For me, however, the film has always been a pastoral, as described by scholars such as Terry Gifford, who show that the urban characters might leave the city and relocate, albeit temporarily, to a rural/forest setting, but they are never able to abandon their personas and to which they eventually return. Some resolution of the urban tensions might be possible in the pastoralcsetting, but it is not essential.
Fact To Fiction
In his autobiography, Sunil writes about some of their strange experiences: “Once when we were in Daltonganj, we hear the news that hills were being auctioned nearby. I ran to watch the auction. People were buying denuded hills for two-three thousand rupees...Of my friends, I was the only one from a refugee family. We did not have even a patch of land anywhere.” Sunil felt tempted to buy one of the hills, but where would a young, impecunious poet get the money for it?

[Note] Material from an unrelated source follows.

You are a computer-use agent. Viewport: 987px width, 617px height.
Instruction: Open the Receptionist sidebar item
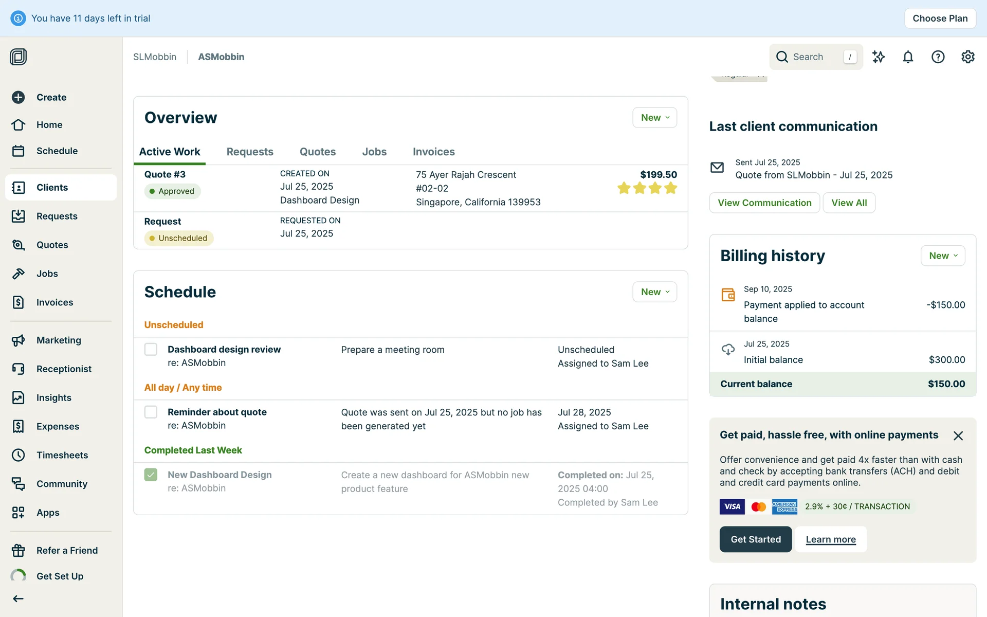(64, 369)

“After that, for several days, I built a cottage on the peak of a small, lonely hill in my imagination and lived there,” he writes. His novel condenses many of these experiences. “Four of us — Shakti Chattopadhyay, Sarat Kumar Mukhopadhyay, Bhaskar Dutta, and I—set off for an unknown destination,” writes Sunil in his autobiography. “We boarded a train without buying tickets and disembarked at Dhalbhumgarh on the advice of a co-passenger. At that time, Dhalbhumgarh was a solitary area, with a forest nearby, a village of Adivasis, and a government-sanctioned watering hole that sold only mahua.”

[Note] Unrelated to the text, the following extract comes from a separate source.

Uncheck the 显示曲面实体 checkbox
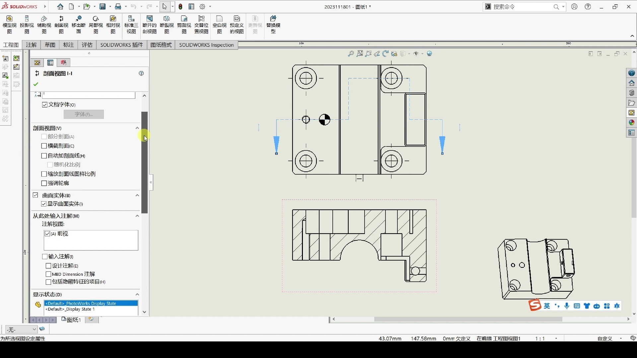 tap(44, 204)
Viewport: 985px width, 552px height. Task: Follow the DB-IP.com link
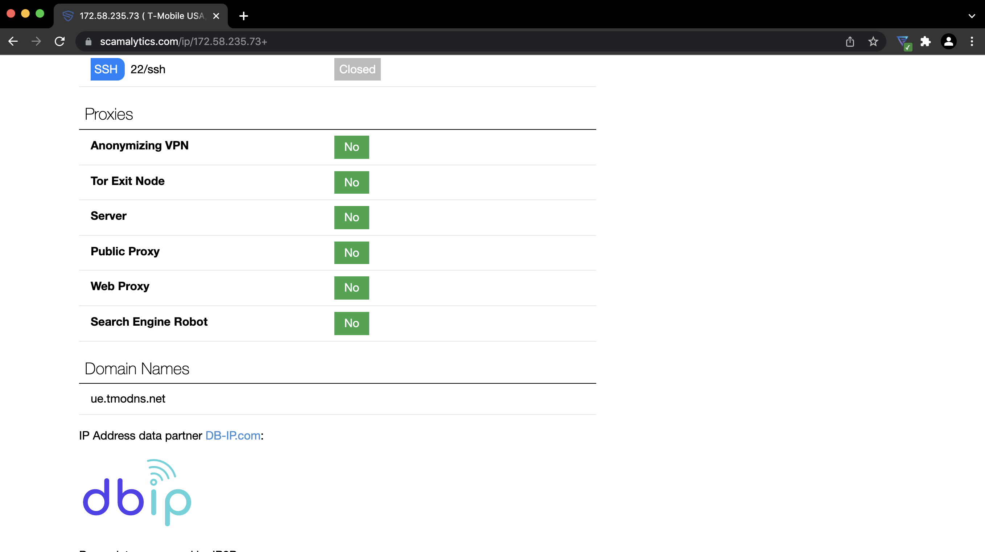[x=232, y=435]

In the novel, too, four young men arrive at Dhalbhumgarh one morning, getting off a train and embarking on their adventures. In the film, Ray changed the setting to Palamu, about 370 km northwest. Using personal experiences for fiction was not a remarkable innovation, but Sunil learned the technique from American Beat novelist Jack Kerouac. The two met when Sunil was at the Iowa Writers’ Residency in the early 1960s.
He remembers Kerouac telling him: “I don’t have to go looking around for plots. Before starting a novel, I try to recollect some of my experiences. What was I doing that month of that year? When I remember I start writing from there. The writing progresses on its own from there.” Sunil’s first novel, “Atmaprakash” (Self Expression, 1964), is written self-consciously in this technique. Even the name of the protagonist remains unchanged as Sunil. While he changes the names of the characters in “Aranyer Din Ratri,” little else is altered.
The City Becomes A Hill
Shakti Chattopadhyay also acknowledges the influence of Chaibasa in his poetry. “The good time for writing in my life was in Chaibasa and other places around it,” he writes in an essay titled “Jangale-Pahare
(Forests and Hills, 1985).” “Sandipan showed me the way. Samir took the responsibility of feeding and housing me like a brother. I would write 15-20 poems in a day, exhausting myself completely. Most of these are lost. But that’s no loss.” These experiences not only inspired several poems in his second published collection “Dharmey Achi Giraffe-eo Achi” (I am in Religion, in Giraffe Too, 1965), but also his novels “Kinnor Kinnori” (1976). In a later poem, “Paharia Kolkata” (Hilly Calcutta), included in his book “Jetey Pari Kintu Keno Jaabo” (I Could Go, But Why Should I?, 1982), he creates a synthesis between the urban landscape and the hilly one:
The earth dug out for the underground
railway has made hills.
The Maidan has changed into the Santhal
On the hilltop are trees, pine forests. At the
Harvest festivals take place each year.
County liquor festivals
Each evening, the beats of the drums
The days and noons of Kolkata with hilly
The poem shows that the hills and forests need not necessarily be a counterpoint—the “other”—to the city. A synthesis is possible.